We’ll aim to show that although some of the energy companies are saying they only make 5% profit, if you look at it a different way – a way they wouldn’t be so keen on you looking at it, the profits are more like 25% for gas and 16% for electricity. Here is how we come to this conclusion…
We can work out all the proportions that make up your bills including profit for average gas and electricity bills. The difference in our calculations is that we don’t believe the wholesale price, the distribution costs, the transmission costs, the VAT and the environmental charges should be counted when working out profit percentage as these are just directly passed onto a consumer and so shouldn’t really have anything to do with the supplier; they are keen to tell you that!
If we look at what the profit is compared to the actual revenue within their gift then its a different picture. The charts below show the profit compared to those costs expanded out on the right.
As you can see, this makes 6/24 or around 25% for gas and 5/28 or 16% for electricity. No wonder, as our next blog outlines, they have been conflating figures to obfuscate the picture.

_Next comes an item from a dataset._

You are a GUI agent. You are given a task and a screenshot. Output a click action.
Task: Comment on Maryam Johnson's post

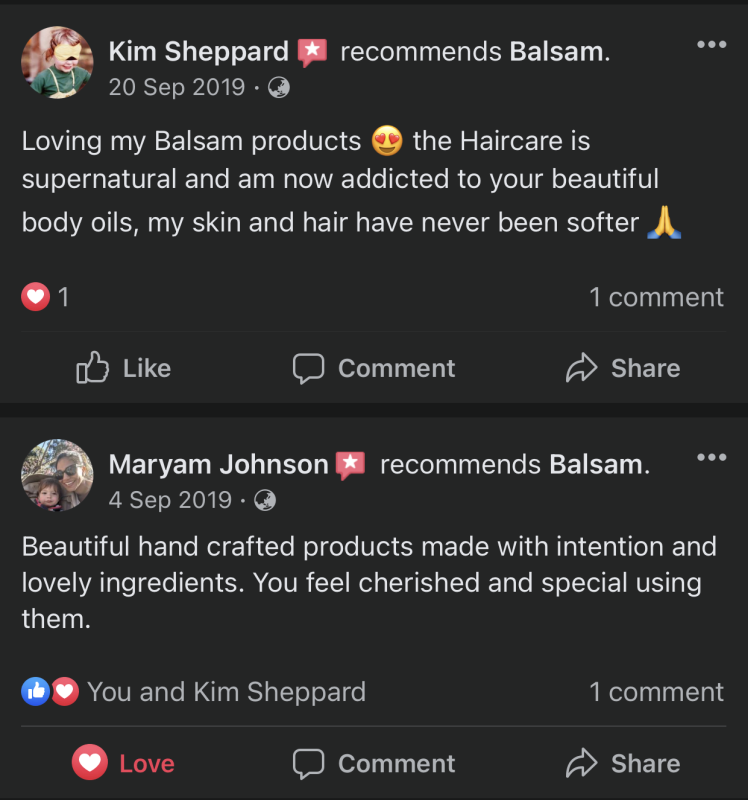coord(374,763)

They’d be much more honest to quote their profit as a absolute figure of each kWh supplied. It would be interesting to see them publish how those figures have changed over the last 10 years – maybe the Energy and Climate Change Committee can ask these questions?
Separate to this analysis is the profit margins attributable to their respective generation and trading arms – which are around the 20-25% region.
Edit: An interesting analogy we’ve come up with using a delivery company link CityLink. The units of energy delivered to your house are like packages. The wholesale costs, distribution, transmission, vat and environmental charges are analogous to the value of the contents of the box. You wouldn’t expect Citylink to include the contents of the packages you order when calculating their percentage profit. It makes no difference if the package contains an expensive watch or some breakfast cereal.